→ Required action: If a line in the records below contains "will", copy that line.

→ Data section:
=== Section Start ===

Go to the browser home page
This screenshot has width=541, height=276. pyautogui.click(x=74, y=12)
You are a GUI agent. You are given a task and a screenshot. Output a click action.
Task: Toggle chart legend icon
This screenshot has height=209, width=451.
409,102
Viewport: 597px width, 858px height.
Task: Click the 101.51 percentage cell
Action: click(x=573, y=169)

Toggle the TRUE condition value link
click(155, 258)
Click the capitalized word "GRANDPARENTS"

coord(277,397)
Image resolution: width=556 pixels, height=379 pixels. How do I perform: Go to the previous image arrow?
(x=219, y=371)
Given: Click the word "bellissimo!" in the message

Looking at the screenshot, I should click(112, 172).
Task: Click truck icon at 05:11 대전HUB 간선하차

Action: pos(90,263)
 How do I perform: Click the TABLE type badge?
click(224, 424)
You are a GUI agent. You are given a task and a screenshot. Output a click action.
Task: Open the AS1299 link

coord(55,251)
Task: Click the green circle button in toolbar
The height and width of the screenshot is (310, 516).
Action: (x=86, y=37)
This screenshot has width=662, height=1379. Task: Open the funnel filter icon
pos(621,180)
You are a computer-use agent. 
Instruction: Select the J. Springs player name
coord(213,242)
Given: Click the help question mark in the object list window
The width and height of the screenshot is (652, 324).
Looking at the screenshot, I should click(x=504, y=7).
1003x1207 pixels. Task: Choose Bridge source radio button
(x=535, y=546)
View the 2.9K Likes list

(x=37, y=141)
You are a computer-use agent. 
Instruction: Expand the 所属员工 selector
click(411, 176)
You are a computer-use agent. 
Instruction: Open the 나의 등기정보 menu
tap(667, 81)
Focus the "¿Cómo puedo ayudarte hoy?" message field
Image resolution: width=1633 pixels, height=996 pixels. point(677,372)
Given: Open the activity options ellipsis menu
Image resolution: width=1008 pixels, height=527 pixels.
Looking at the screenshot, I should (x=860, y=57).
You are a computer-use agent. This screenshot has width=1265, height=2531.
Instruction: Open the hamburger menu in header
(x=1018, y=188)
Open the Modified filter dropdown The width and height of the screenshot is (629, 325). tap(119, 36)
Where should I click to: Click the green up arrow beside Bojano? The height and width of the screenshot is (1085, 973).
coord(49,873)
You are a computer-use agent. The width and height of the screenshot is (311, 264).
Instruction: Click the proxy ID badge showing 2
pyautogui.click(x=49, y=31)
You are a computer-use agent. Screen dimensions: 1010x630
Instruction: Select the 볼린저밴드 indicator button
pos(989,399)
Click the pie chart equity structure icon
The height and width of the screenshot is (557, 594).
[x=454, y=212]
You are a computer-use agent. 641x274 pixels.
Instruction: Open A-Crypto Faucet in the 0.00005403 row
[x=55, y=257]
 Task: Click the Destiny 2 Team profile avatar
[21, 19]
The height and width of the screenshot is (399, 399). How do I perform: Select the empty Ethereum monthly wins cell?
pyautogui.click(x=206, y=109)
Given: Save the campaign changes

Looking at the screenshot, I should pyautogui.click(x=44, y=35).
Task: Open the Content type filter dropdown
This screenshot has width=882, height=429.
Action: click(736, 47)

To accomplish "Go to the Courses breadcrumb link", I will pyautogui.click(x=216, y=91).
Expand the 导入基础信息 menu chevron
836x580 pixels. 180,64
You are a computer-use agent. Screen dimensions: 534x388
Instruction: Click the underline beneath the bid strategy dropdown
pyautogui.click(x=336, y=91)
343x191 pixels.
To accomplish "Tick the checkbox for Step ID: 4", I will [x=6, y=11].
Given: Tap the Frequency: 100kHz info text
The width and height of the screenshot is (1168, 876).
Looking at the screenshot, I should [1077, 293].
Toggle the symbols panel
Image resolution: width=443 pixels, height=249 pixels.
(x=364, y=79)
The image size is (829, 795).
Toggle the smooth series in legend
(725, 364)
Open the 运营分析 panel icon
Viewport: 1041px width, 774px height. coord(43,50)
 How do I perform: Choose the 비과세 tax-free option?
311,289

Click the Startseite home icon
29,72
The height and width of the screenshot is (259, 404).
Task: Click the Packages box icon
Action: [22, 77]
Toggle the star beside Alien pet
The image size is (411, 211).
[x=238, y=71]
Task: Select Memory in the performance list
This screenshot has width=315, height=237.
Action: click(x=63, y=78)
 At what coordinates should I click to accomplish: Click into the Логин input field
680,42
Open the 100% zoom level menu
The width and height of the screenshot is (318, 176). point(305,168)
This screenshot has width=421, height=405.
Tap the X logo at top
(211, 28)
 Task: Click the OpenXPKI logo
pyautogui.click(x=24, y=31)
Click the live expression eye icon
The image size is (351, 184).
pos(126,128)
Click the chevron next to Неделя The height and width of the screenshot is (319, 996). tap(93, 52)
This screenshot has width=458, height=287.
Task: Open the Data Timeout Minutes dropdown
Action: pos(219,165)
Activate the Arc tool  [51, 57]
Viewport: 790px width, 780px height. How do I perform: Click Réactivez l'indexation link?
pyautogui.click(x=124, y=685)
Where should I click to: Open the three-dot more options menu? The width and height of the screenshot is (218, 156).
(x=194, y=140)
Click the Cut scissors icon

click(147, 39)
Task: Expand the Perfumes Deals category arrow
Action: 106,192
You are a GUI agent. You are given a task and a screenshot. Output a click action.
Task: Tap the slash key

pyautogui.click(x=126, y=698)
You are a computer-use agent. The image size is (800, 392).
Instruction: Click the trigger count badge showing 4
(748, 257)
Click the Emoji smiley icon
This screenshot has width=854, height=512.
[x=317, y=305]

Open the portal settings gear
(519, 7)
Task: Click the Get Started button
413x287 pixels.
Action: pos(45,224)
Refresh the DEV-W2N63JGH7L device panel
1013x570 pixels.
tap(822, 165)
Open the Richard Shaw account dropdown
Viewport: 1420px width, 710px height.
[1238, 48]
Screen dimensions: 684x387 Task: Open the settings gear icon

=== Section End ===

→ The answer:
To accomplish "Go to the Courses breadcrumb link", I will pyautogui.click(x=216, y=91).
To accomplish "Tick the checkbox for Step ID: 4", I will [x=6, y=11].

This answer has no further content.